— START OF SOURCE MATERIAL —
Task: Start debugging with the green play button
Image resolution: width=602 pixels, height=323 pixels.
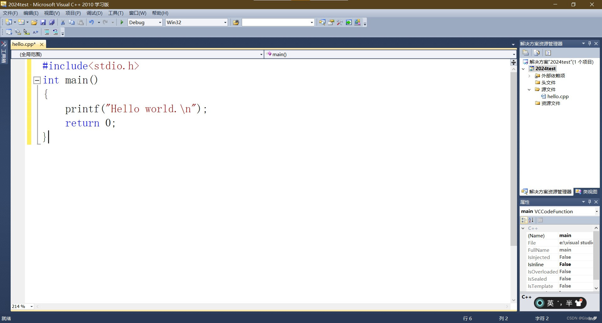Action: pos(122,22)
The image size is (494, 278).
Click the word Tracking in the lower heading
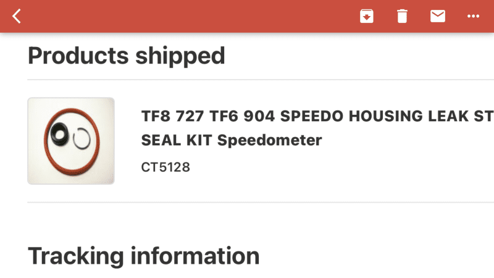(x=76, y=256)
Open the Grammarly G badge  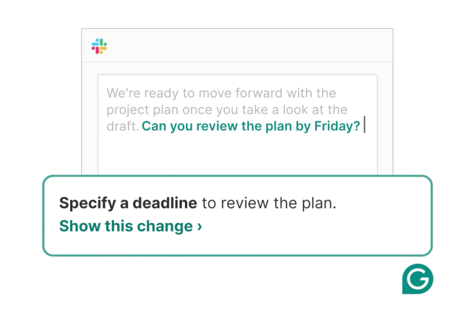tap(418, 279)
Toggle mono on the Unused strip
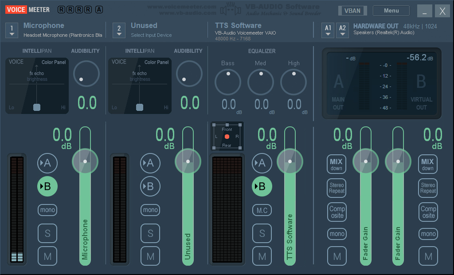 [x=150, y=210]
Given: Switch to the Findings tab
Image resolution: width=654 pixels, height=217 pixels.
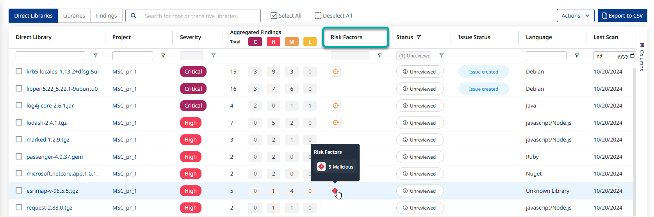Looking at the screenshot, I should tap(106, 16).
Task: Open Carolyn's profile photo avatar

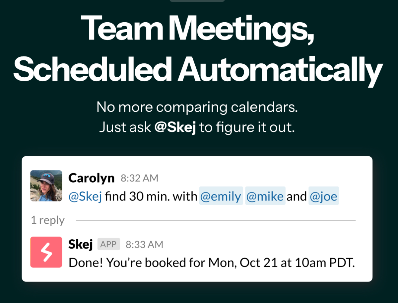Action: 46,186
— END OF SOURCE MATERIAL —
▶ GOAL:
Transcribe the items word for word, starting at the line that contains "Given: Switch to the Findings tab" and ending at the last line of the items. Leave the pictures out of your copy.

▶ COMPLETED TASK:
Given: Switch to the Findings tab
Image resolution: width=654 pixels, height=217 pixels.
Looking at the screenshot, I should tap(106, 16).
Task: Open Carolyn's profile photo avatar

Action: 46,186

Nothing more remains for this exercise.